My next school was the Cromer – later converted into the Episcopal Church. It was in a row of houses that are now gone. The Crescent Hotel was not yet built. At the first turn on Prospect Street was the Christian Church. The Cromer had two rooms. The older pupils were in the back room with Miss Helen Putnam for teacher. We little folks were in the room next to the street with Miss Melon for our teacher. There might have been two terms there, for before we left I was studying the Third Reader. We also had spelling books and arithmetics – Ray’s Primary Arithmetic. Of course, as usual, we had our slates. My sister Ida was old enough now to go to school. Minnie was in the other room.

There must have been a very large enrollment. We sat on homemade wooden benches without desks; long benches that reached across the room. There were desks in the next room. Let no one speak disparagingly of our school in those days. I refrained from saying much about Miss Melon in describing our school on East Mountain. This is the best place to give an account of her teaching. Laura Melon was a teacher of training and experience, who had come from the St. Louis Public Schools.

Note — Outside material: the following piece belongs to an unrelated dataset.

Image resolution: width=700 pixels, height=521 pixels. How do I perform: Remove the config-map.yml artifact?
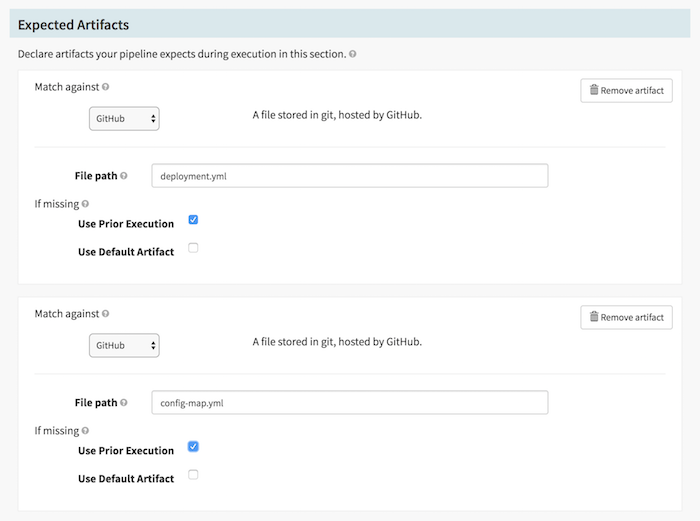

She came, as many teachers in those days came, for a sojourn in what was then a very new and popular resort for health and sight-seeing; a summer resort for those from the South, a winter resort for those from the North.

Talk of progressive education! Miss Melon taught us many of the things that are being stressed by modern educators. She had an abacus, and taught number combinations by pushing about, with a little pointer, colored beads on wires. We knew the primary colors and what combinations formed the secondary colors; she used colored crayons to show the results of marking one over another. I have never forgotten the seven prismatic colors in their proper order. She had a prism and showed its effect on sunlight.

We learned from her where are the Boston Mountains, the meaning of the word “delta” and that there is a delta at the mouth of the White River, that it joins the Arkansas River with one mouth, the Mississippi with the other. I have seen children in high school who did not know the meaning of the word “opaque;” Miss Laura Melon’s pupils knew.

She had some methods that would be condemned by modern educators; but I shall always give her credit for developing my reasoning powers. We had to give solutions for our little problems – reasoning from many to one and from one to many. I believe we were really using syllogisms; if this is true and that is true, this other thing is also true. Not a “since” or a “hence” or a “therefore” could we omit. We hated these lessons, of course; but many a time since, that formula has helped me solve difficult problems; it helped me to understand division of fractions.

At the Cromer School there were three delightful sources of play. At that time, on the site where Dr. Johnson’s new house was built, there was on old frame building two stories high, with a plain roof and no ells or leantos to cause grooves in the roof; it was a plain roof, an ideal place for playing “ante over.” Should the ball strike the roof there was nothing to stop it from rolling off. The house was long enough for all the pupils of the school to play, and narrow enough that the ball could be tossed over. Nobody objected to our playing there. The older children did not object to the youngest joining in the sport. I suspect the biggest boys oftenest caught and tossed the ball; but it was fun to scamper around the end of the building when someone on either team caught the ball and led his “side” around to catch as many as possible of the opponents.